▶ [Task]: If a line in the records contains the string "search", show that line.

━━━━━━━━━━━━━━━━━━━━━━━━━━━━━━

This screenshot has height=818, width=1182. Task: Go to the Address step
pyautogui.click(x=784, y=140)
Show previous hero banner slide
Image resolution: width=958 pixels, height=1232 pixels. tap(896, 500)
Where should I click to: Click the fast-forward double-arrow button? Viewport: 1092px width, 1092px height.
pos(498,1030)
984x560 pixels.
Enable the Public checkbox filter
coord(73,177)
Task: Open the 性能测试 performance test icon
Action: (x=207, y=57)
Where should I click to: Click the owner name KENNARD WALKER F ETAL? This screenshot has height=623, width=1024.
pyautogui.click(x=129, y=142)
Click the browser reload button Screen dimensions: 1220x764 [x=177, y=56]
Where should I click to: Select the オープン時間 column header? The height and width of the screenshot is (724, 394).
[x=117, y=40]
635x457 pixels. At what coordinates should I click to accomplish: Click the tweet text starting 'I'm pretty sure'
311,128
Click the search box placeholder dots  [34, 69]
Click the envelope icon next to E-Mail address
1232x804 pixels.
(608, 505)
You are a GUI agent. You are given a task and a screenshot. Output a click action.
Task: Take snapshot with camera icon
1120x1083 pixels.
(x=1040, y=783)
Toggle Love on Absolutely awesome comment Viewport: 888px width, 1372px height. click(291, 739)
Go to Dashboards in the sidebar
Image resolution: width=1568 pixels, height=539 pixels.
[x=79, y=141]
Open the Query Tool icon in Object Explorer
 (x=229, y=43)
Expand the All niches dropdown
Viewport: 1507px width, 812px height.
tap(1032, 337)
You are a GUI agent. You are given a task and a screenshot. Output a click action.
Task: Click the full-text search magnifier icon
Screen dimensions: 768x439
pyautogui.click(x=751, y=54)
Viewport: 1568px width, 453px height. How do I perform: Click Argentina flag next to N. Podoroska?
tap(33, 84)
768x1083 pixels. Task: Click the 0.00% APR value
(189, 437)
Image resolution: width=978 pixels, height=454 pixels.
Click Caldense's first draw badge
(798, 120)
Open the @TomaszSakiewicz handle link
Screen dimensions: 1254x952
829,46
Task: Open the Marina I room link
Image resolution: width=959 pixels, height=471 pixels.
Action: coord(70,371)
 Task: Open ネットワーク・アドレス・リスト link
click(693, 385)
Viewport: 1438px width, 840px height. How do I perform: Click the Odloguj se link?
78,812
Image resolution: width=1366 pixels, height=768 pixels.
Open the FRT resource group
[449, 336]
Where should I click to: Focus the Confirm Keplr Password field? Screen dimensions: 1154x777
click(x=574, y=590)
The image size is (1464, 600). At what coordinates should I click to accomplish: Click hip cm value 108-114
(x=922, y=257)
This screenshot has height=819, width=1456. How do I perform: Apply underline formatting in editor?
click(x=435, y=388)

━━━━━━━━━━━━━━━━━━━━━━━━━━━━━━

▶ [Result]:
Click the search box placeholder dots  [34, 69]
Task: Click the full-text search magnifier icon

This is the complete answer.